Task details: Give again, exactly and without pictures, the lines running from the line with "At what coordinates" to the end of the records below.

Stored data entries:
##############################

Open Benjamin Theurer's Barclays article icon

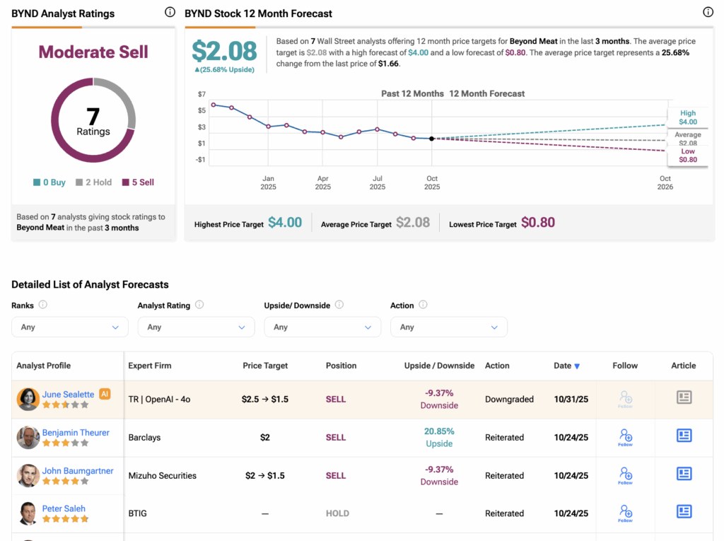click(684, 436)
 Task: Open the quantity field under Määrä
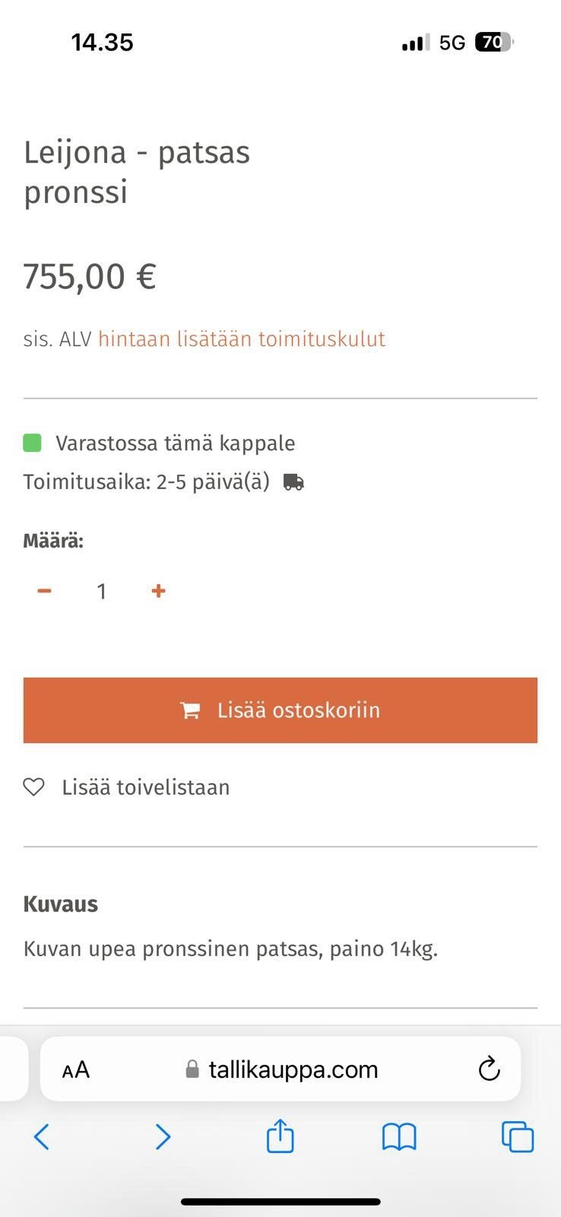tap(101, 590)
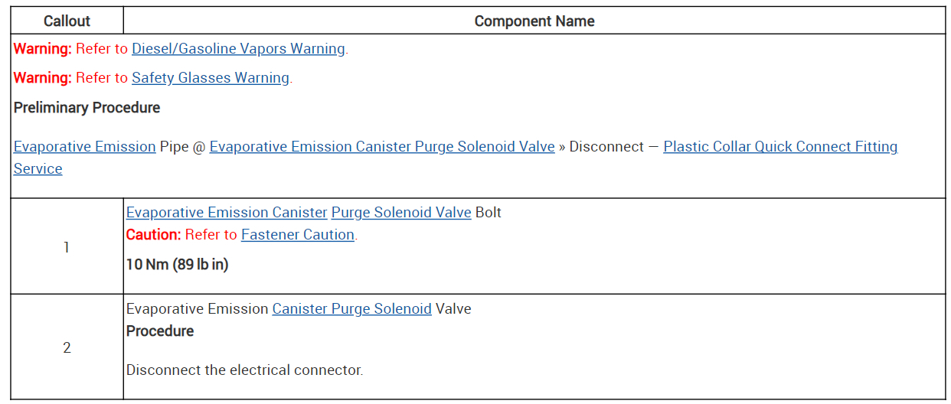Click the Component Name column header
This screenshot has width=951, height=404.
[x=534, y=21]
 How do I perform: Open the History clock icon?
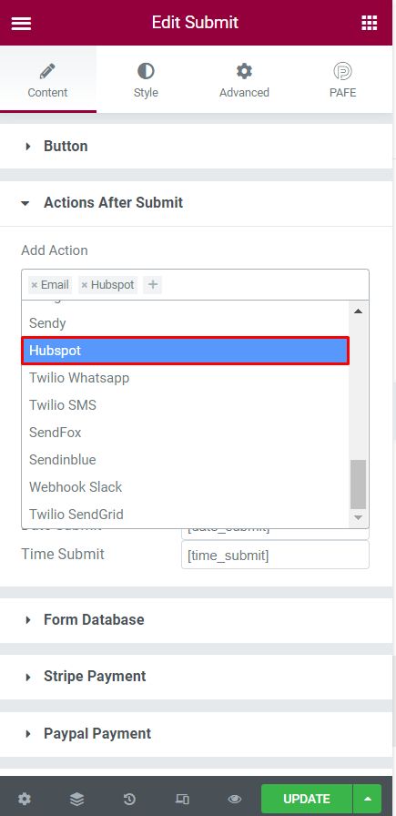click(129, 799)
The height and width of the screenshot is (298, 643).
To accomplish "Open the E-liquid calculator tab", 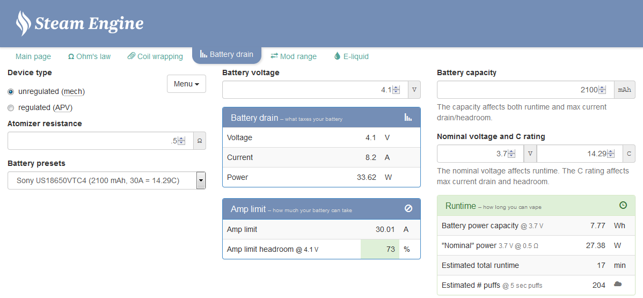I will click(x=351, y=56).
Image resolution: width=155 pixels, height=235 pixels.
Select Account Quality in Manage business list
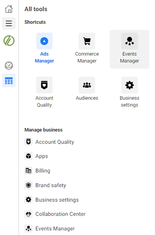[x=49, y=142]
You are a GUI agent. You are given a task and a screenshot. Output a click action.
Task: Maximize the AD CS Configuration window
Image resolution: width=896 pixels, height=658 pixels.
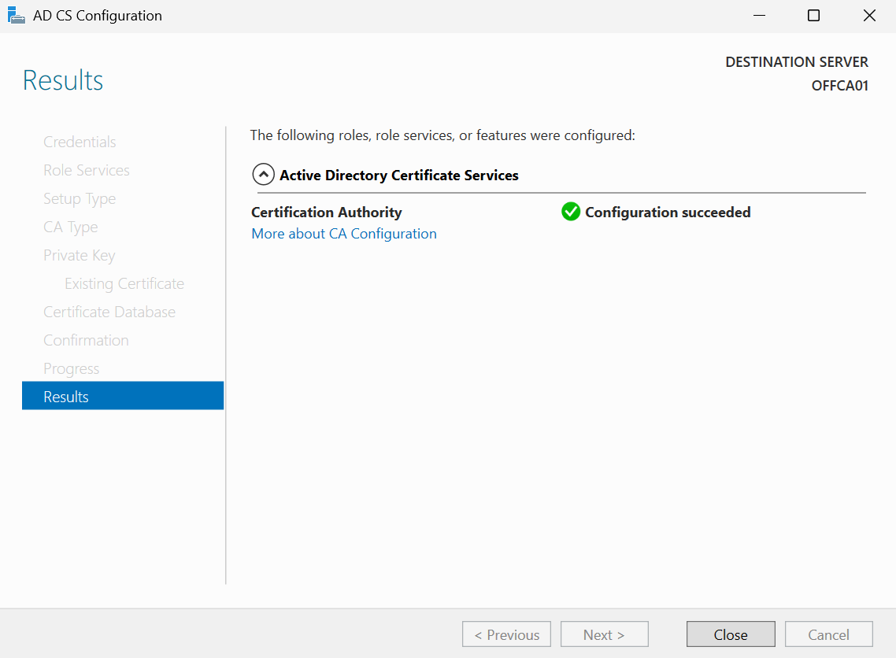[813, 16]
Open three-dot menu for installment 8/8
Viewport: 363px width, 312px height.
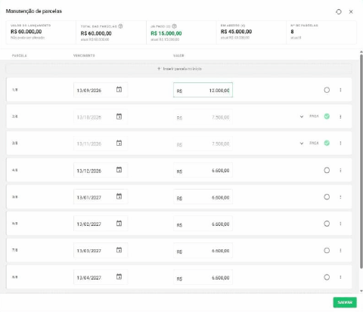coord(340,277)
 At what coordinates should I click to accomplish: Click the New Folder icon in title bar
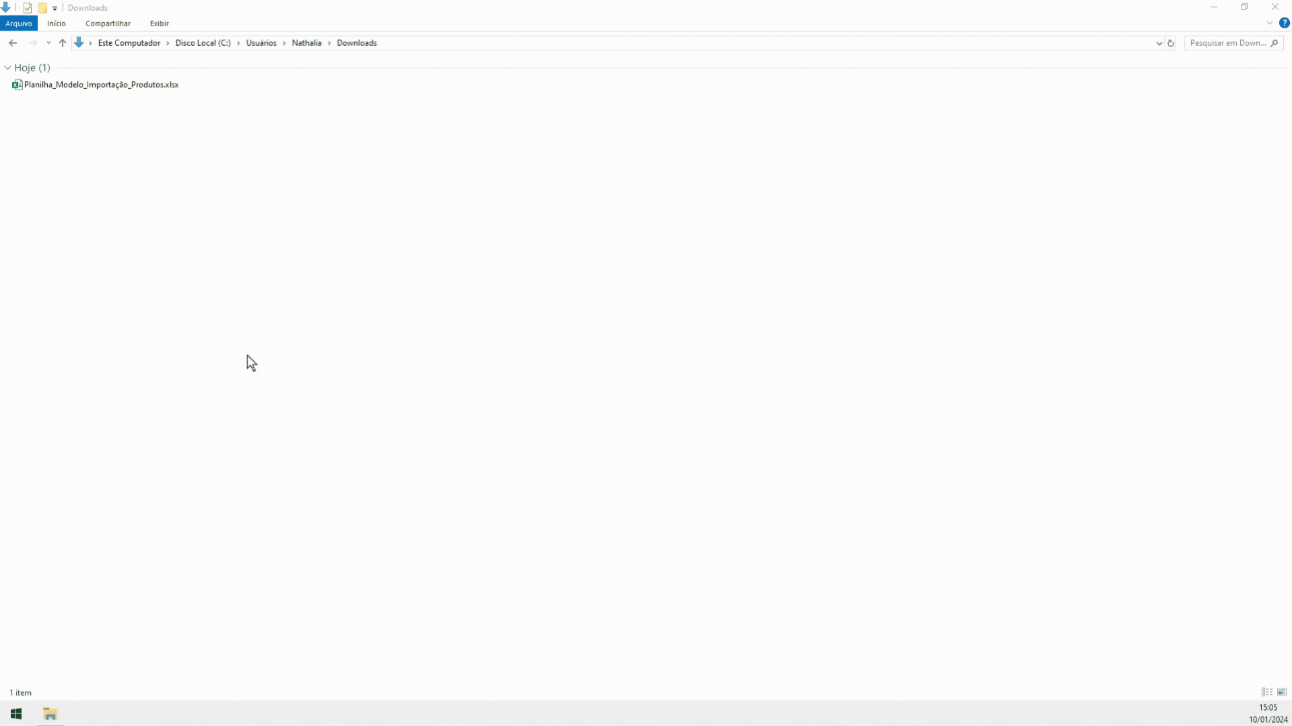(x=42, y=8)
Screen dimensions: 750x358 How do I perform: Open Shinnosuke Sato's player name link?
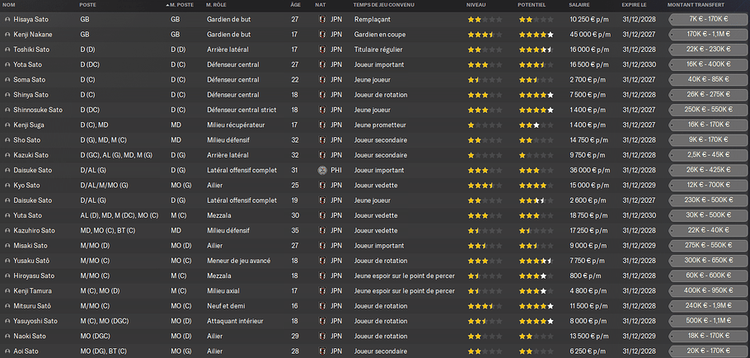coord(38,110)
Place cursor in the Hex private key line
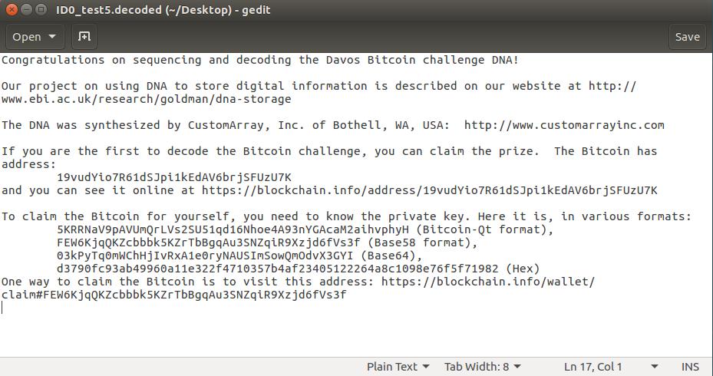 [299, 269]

##############################

The completed task:
 At what coordinates should I click to accomplish: Click the New Folder icon in title bar
(x=42, y=8)
Screen dimensions: 750x358 How do I perform: Open Shinnosuke Sato's player name link?
coord(38,110)
Place cursor in the Hex private key line
 [299, 269]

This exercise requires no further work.